Acute destructive cholecystitis (ADC) remains a serious problem in abdominal surgery with high rates of complications and mortality. The traditional view of its pathogenesis as a consequence of obstruction and infection is insufficient. Modern data point to the key role of systemic disorders, particularly oxidative stress and endogenous intoxication, but their temporal dynamics and interrelationship in ADC are poorly understood. A comprehensive study of the temporal dynamics of oxidative stress (OS) and endogenous intoxication (EI) parameters in an experimental model of destructive cholecystitis. The experiment was conducted on 60 male rabbits with an ADC model created by ligation of the cystic duct and injection of a bacterial suspension. The animals were divided into 5 groups according to the sampling time point (baseline, 2, 5, 7, 10 days). Markers of lipid peroxidation (LPO) – diene conjugates (DC), ketodienes (KD), malondialdehyde (MDA); activity of the antioxidant system (AOS) – total antioxidant activity (TAA) and catalase; markers of EI – concentration of middle molecular weight peptides (MMWP) and phospholipase A2 activity; as well as the phospholipid composition of erythrocyte membranes were determined in erythrocyte membranes and blood plasma.
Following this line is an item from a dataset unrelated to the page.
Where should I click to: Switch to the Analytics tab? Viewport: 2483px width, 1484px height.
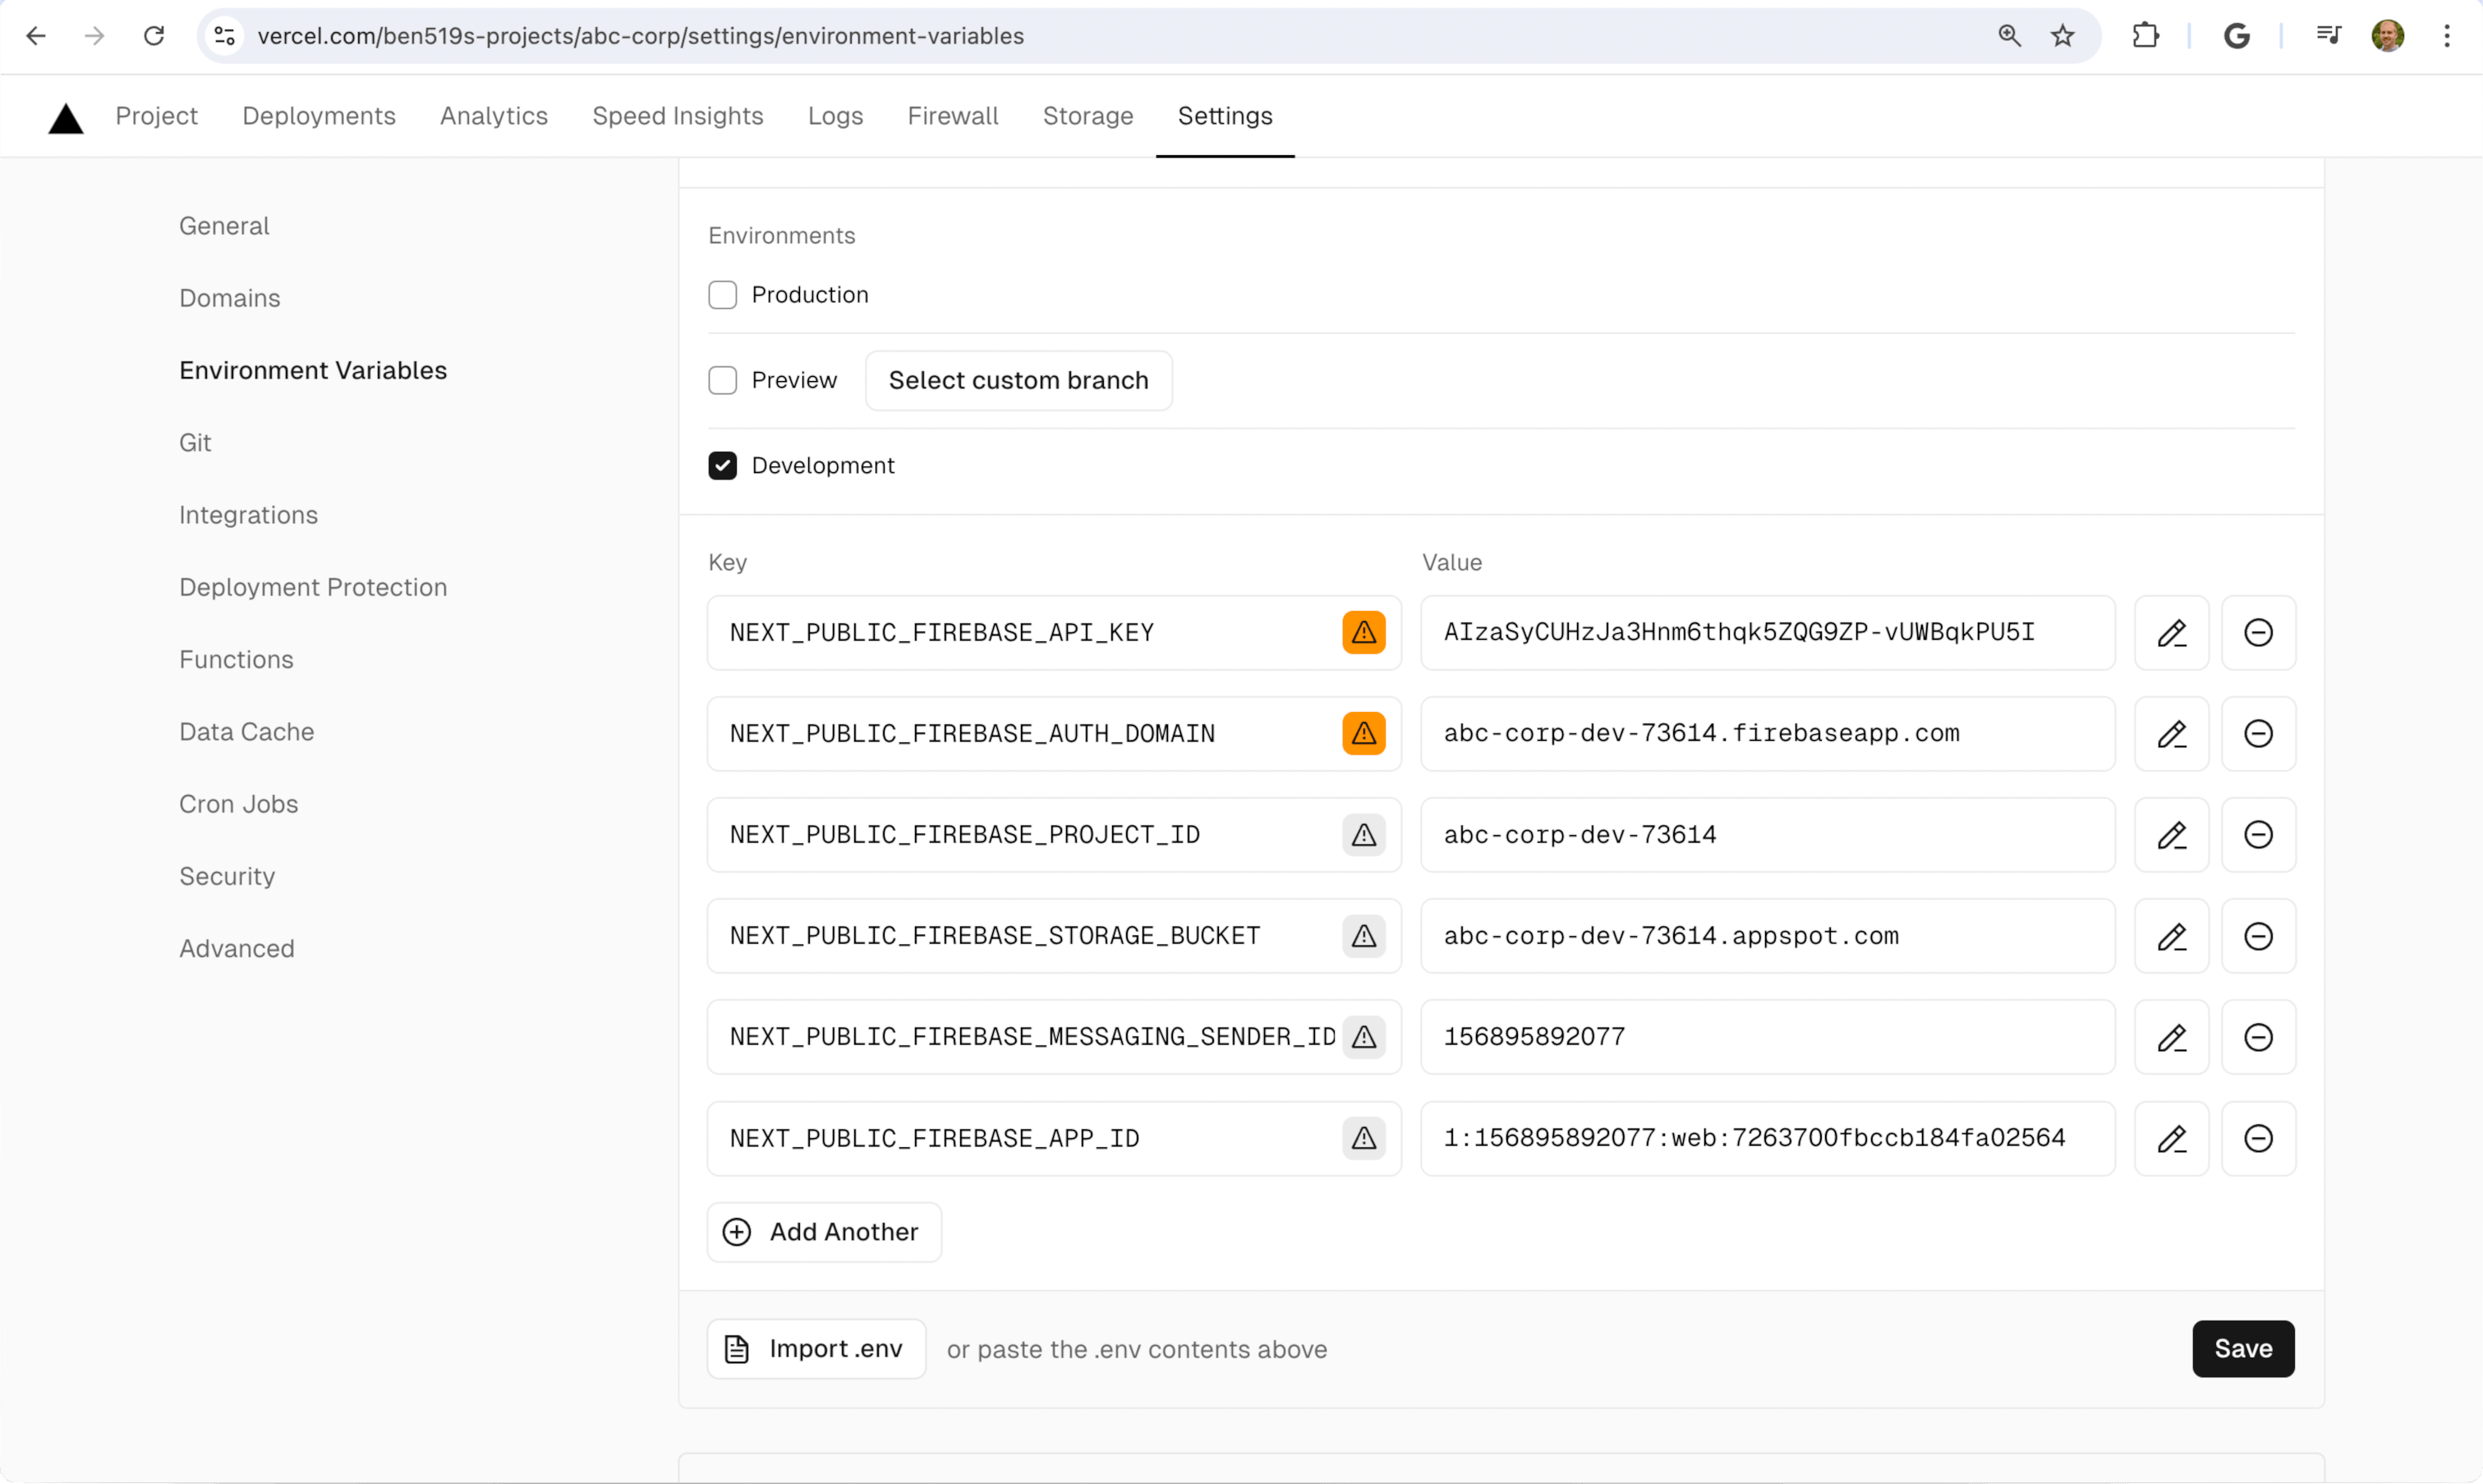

A progressive activation of LPO was revealed: by day 7, the levels of DC, KD and MDA significantly increased by 2.9, 5.4 and 3.7 times, respectively, compared to the baseline (p<0.001). By day 5, depletion of the AOS was recorded – a decrease in plasma TAA and catalase activity (p<0.05), reaching a maximum by day 7 (a 3-fold decrease, p<0.001). EI increased in parallel: the concentration of MMWP doubled by day 7 (p<0.001), and phospholipase A2 activity increased 5-fold (p<0.001). Strong positive correlations were established between LPO markers, MMWP and phospholipase A2 activity (r=0.63-0.78). The development of experimental destructive cholecystitis is characterized by a staged formation of a vicious cycle initiated by oxidative stress, which leads to depletion of the antioxidant system, activation of phospholipase A2, profound disruption of cell membrane structure, and an increase in endogenous intoxication.